Bornheim · "Böll in Bornheim" - diese klangvolle Alliteration lockte am Mittwochabend viele Anhänger des Literaturnobelpreisträgers, der von 1982 bis 1985 in der Stadt lebte, in den Ratssaal. Anlässlich seines 30. Todestages hatte die Stadt bereits im Juli eine Gedenktafel vor Bölls ehemaligem Wohnhaus an der Martinstraße in Merten installiert.

 Haben ein Faible für Bölls Trümmerliteratur: Günter Lamprecht und Claudia Amm bei der Lesung in Bornheim.

Haben ein Faible für Bölls Trümmerliteratur: Günter Lamprecht und Claudia Amm bei der Lesung in Bornheim.

Foto: Axel Vogel

Der in Rösberg lebende Schauspieler Günter Lamprecht widmete dem Schriftsteller gemeinsam mit seiner Lebensgefährtin Claudia Amm und seinem Lektor Hans Koch nun einen literarischen Abend.

Bevor der 85-jährige Mime im Wechsel mit seiner Lebensgefährtin Auszüge aus dem zwischen 1949 und 1952 entstandenen Roman "Der Engel schwieg" vortrug, las Lektor Hans Koch aus dem Essay "Bekenntnis zur Trümmerliteratur" von 1952. In diesem verteidigt Heinrich Böll die Literaturepoche, die sich mit dem Grauen des Krieges und der Not der Nachkriegsjahre befasste.

"Die ersten schriftstellerischen Versuche unserer Generation nach 1945 hat man als Trümmerliteratur bezeichnet, man hat sie damit abzutun versucht. Wir haben uns gegen diese Bezeichnung nicht gewehrt, weil sie zu Recht bestand: tatsächlich, die Menschen von denen wir schrieben, lebten in Trümmern, sie kamen aus dem Kriege, Männer und Frauen in gleichem Maße verletzt, auch Kinder."

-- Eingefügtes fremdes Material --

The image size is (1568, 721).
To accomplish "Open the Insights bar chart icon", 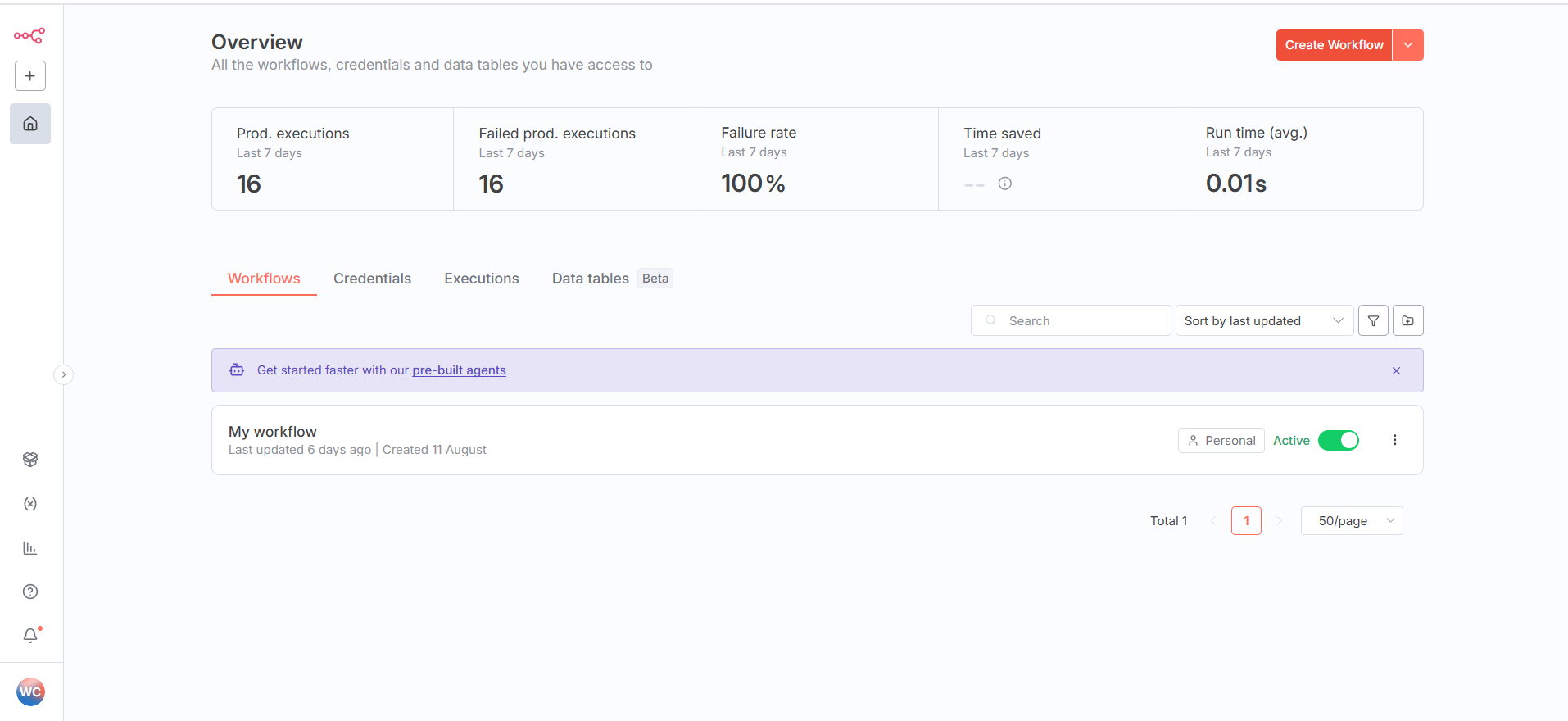I will coord(30,548).

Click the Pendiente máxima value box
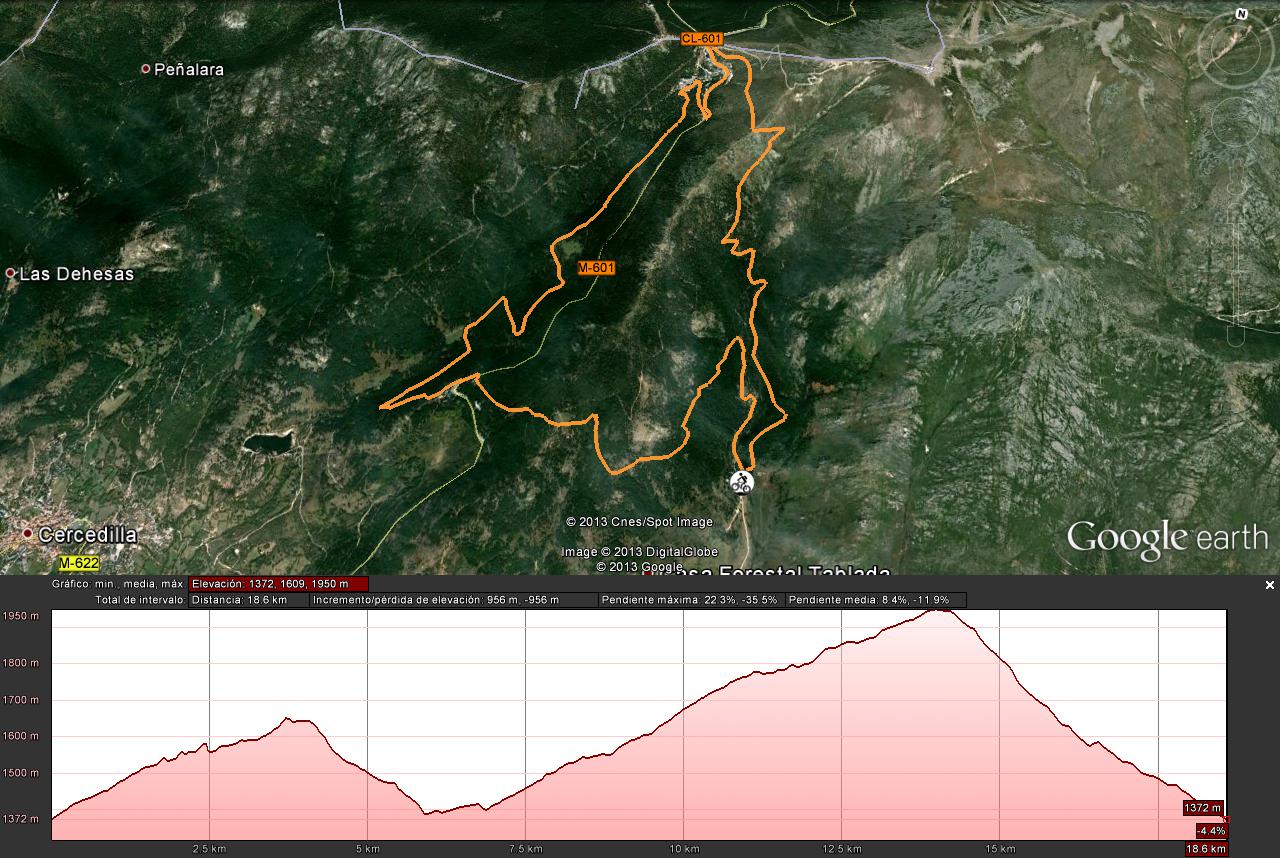pyautogui.click(x=691, y=600)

Angesichts der vielen vom Krieg vertriebenen Menschen, die derzeit in Deutschland Zuflucht suchen, beweise die Sätze erstaunliche Aktualität. "Heute fliehen Menschen aus ihrer zerstörten Heimat nach Deutschland und erfahren das, was Heinrich Böll vor 60 Jahren erlebt hat", so Koch.

Schnörkellos, gleichgültig und dabei ergreifend

Der Roman "Der Engel schwieg" beginnt am 8. Mai 1945, dem Tag der Kapitulation, und führt in eine deutsche Großstadt. Ein Soldat, mit falschen Papieren desertiert, kehrt in seine zerbombte Heimatstadt zurück, auf der Suche nach Brot, nach einer Bleibe und nach Menschen.

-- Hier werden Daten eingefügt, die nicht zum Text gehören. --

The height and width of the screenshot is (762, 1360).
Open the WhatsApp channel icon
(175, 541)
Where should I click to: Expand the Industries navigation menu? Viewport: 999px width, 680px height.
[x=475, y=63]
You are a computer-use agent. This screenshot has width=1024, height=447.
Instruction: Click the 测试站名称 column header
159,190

In einem schnörkellosen, beinahe monotonen Vortragsstil ließen die Lesenden ihre Zuhörer teilhaben an der lähmenden Gleichgültigkeit des Soldaten Hans Schnitzler, bevor er die Kraft findet, sich zurück ins Leben zu kämpfen. Sanft und unendlich traurig zeichneten Lamprecht und Amm die sich entwickelnde Liebe der Protagonisten nach, die Schreckliches erlebt haben.

Böll schrieb den Roman im Alter von 32 Jahren, er blieb mehr als vierzig Jahre lang unveröffentlicht, weil sein Thema zu viel von dem heraufbeschwor, an das man lieber nicht erinnert werden wollte. Lamprecht dagegen hat es die "Trümmerliteratur" angetan. Als Kind des Krieges fühlt er sich besonders mit diesen Werken Bölls verbunden.

"Es ist wichtig, dass wir Heinrich Böll in unserer Stadt weiter leben lassen, und es ist großartig, dass Sie mit Veranstaltungen dieser Art dazu beitragen", dankte Bürgermeister Wolfgang Henseler.